Le lendemain, Berrendo put regagner le camp du général Teran, et il suivit les débris du corps d’expédition dans leur mouvement de retraite vers Tehuacan. Arrivé dans cette ville, il n’eut rien de plus pressé que d’apprendre à Luz la mort d’Andrès ; il osa même se vanter de l’horrible service qu’il lui avait rendu. Les malédictions que la jeune fille appela sur sa tête, les larmes amères qu’elle versa, lui apprirent ce qu’il aurait dû deviner plus tôt : que Luz ne l’avait jamais aimé. — Sacrifiez-vous donc pour vos amis, se dit Berrendo en quittant Tehuacan. Il ne me reste plus qu’à me faire moine dans quelque couvent.
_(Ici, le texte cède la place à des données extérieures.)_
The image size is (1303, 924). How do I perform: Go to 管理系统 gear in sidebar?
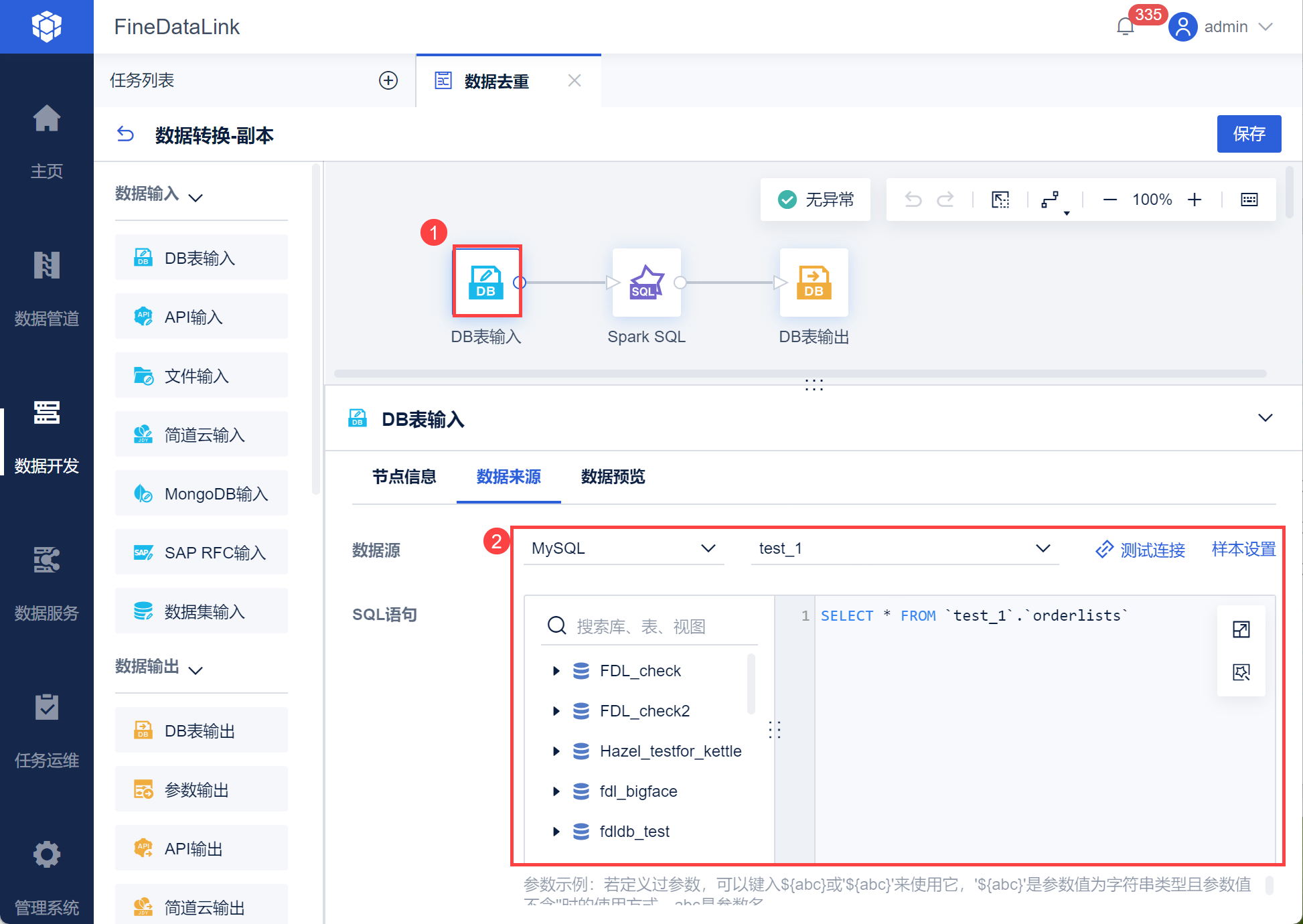47,877

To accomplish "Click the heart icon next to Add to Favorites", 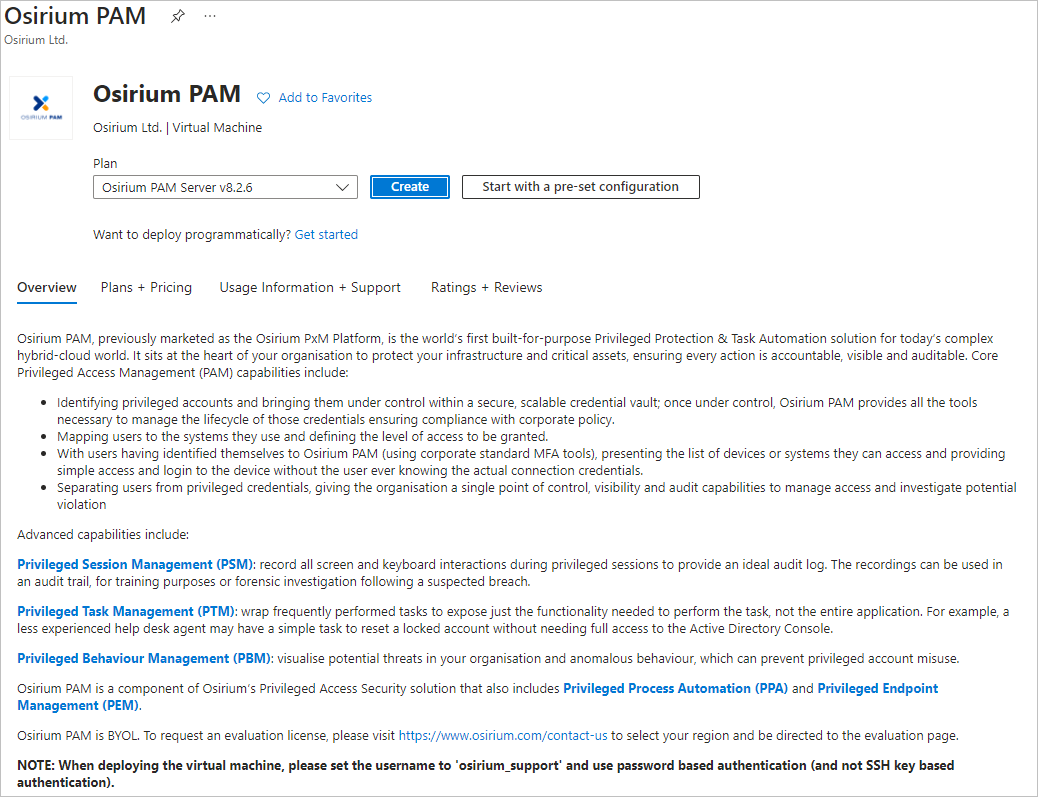I will [263, 97].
Berrendo toutefois ne donna pas suite à cette pieuse résolution, et, au lieu d’entrer au couvent, il se mit au service du terrible Gomez el Capador. Il prit part aux principales expéditions de ce chef impitoyable, dont il était le digne soldat, et quand la paix succéda aux luttes contre l’Espagne, échangeant la vie du guerrillero contre celle du chasseur, il vint partager dans les bois de San-Blas les fatigues des hommes qui en parcourent incessamment les vastes solitudes.


GABRIEL FERRY.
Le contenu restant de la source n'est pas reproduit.